Breast cancers contain many different cell types with different patterns of gene expression, but a new study provides reassurance that this variability should not be a barrier to using gene expression tests to help tailor cancer treatments to individual patients.

The findings were reported at the 5th IMPAKT Breast Cancer Conference in Brussels, Belgium. The IMPAKT meeting presents cutting edge, 'translational' breast cancer research that is beginning to have an impact for patients.

In recent years it has become clear that breast cancers contain a variety of different cell types. An important result of this heterogeneity is that different biopsy specimens from a single breast cancer tumour can exhibit significant variability in genes expression.

This is a major concern for doctors seeking to understand which patients are likely to benefit from drugs designed to be effective against tumour cells with particular genetic characteristics. A number of studies at this year's IMPAKT conference consider this issue.

In one study, Dr Michał Jarząb and colleagues from the Maria Skłodowska-Curie Memorial Cancer Center and Institute of Oncology, Poland took a total of 78 different biopsies from 26 individual tumours to assess the degree of genomic variation, and its impact on a set of 32 different prognostic and predictive multi-gene signatures.

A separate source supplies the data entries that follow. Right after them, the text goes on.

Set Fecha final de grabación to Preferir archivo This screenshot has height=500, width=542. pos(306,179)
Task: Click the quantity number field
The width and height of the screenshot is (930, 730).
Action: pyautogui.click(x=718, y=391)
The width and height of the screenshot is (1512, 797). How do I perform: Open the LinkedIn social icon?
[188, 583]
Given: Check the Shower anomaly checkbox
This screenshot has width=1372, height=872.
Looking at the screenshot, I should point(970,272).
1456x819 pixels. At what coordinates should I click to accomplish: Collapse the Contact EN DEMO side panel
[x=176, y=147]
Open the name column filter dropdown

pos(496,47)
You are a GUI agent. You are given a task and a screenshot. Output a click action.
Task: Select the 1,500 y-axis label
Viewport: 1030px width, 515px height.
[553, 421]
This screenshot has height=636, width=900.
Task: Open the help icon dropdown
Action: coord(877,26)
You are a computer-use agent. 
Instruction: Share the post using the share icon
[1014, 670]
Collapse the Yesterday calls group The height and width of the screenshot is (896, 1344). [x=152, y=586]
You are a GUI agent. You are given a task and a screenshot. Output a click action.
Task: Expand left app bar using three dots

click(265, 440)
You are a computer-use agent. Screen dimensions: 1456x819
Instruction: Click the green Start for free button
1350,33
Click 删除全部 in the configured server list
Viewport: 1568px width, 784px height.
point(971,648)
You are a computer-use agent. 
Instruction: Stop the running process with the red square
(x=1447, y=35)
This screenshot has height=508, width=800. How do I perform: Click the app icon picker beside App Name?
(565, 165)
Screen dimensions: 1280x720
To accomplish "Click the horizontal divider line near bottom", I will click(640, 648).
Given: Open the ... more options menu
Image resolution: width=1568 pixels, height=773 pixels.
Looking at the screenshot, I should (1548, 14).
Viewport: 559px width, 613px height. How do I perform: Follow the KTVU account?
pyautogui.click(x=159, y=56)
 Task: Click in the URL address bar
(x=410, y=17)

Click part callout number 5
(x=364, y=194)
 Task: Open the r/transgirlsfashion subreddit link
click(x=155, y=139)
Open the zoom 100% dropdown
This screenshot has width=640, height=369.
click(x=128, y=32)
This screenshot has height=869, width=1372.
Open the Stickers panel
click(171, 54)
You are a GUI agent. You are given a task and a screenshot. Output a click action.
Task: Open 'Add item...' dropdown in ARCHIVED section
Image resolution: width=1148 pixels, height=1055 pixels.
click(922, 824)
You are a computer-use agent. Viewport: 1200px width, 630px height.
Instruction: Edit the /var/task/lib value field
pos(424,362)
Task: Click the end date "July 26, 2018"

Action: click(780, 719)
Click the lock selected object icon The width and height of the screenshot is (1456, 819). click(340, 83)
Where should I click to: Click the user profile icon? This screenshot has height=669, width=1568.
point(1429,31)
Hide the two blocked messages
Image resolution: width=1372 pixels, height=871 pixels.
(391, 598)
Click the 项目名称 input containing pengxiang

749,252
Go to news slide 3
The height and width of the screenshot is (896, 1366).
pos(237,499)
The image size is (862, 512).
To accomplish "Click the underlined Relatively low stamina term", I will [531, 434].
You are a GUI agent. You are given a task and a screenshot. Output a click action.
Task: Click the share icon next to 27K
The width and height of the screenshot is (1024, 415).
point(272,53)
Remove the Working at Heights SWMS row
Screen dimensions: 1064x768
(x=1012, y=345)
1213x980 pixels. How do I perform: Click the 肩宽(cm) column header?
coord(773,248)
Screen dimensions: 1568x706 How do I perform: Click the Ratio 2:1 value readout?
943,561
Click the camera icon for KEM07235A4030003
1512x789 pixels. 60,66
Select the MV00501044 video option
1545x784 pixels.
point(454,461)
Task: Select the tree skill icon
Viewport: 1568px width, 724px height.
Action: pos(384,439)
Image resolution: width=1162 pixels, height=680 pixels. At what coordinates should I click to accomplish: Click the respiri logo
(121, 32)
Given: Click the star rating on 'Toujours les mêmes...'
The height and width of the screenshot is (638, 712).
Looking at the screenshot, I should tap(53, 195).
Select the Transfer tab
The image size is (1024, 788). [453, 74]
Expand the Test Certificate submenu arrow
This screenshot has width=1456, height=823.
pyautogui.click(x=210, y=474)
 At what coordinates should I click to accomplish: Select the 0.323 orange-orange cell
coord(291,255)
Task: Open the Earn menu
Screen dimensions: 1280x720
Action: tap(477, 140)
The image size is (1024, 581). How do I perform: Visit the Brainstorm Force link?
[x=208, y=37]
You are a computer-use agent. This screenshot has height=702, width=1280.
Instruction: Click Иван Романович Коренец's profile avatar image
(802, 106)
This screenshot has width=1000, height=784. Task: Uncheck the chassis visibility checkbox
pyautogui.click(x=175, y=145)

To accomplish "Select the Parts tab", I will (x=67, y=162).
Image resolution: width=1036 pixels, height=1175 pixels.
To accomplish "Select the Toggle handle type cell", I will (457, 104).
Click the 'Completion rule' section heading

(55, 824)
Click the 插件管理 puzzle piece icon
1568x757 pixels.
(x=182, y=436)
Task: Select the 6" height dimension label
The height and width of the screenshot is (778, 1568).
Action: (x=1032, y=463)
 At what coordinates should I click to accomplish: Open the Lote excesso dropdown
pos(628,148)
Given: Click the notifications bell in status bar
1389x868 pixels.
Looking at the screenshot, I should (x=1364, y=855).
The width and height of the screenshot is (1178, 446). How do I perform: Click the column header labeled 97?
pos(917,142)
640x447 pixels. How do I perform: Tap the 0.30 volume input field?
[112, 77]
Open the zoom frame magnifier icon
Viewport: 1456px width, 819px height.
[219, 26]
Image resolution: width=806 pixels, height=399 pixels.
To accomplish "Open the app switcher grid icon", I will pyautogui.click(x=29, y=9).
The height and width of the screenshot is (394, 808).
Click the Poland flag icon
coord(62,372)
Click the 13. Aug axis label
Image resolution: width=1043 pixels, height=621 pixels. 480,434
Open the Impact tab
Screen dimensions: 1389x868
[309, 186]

"Some genomic tests have proven very useful in breast cancer, but in other important areas we have not achieved optimal results," Dr Jarząb explains. "One of these areas where we haven't done so well is in deciding whether a particular patient would benefit from certain type of chemotherapy or not, based on the material from pre-surgical needle biopsies. We hypothesized that some genomic tests may be prone to the heterogeneity of starting material and provide not reliable results."

The researchers performed gene expression profiling on their 78 samples using oligonucleotide microarrays. Overall, they found that the gene expression profiles of the cores were variable, and in at least 5 patients this heterogeneity was substantial.

However, when they analysed a number of multi-gene signatures selected from previous studies, this heterogeneity was considerably less significant.

The gene sets differed in their variance between biopsies, the authors found. The most pronounced heterogeneity was observed in immune response-related genes, while the least heterogeneous were the classifiers based on genes selected by advanced bioinformatical methods from both cell culture experiments and patient tissues.

"Overall, the heterogeneity among the potentially predictive genes was small enough and we conclude that this factor should not prohibit their effective use in clinical practice," Dr Jarząb says.

"Our study confirms that it is possible to address tumour heterogeneity when carrying out routine diagnostic procedures in patients. Our results may help to introduce the better tailoring of preoperative treatment."

Commenting on the results, Dr. Angelo Di Leo, Head of the Sandro Pitigliani Medical Oncology Unit and Chair of the Oncology Department at the Hospital of Prato, Istituto Toscano Tumori, Italy, said: "If other studies report similar results to this one, then it could become common practice to evaluate prognostic or predictive breast cancer markers from more than one primary tumour area."

"The study is innovative because it is one of the first to address the question of intratumour heterogeneity. It means that not all the cells from the same tumour have the same characteristics, and if we want to have a clear picture of the tumour biology we should not limit the evaluation of tumour markers to one area of the tumour itself," Dr. Di Leo said.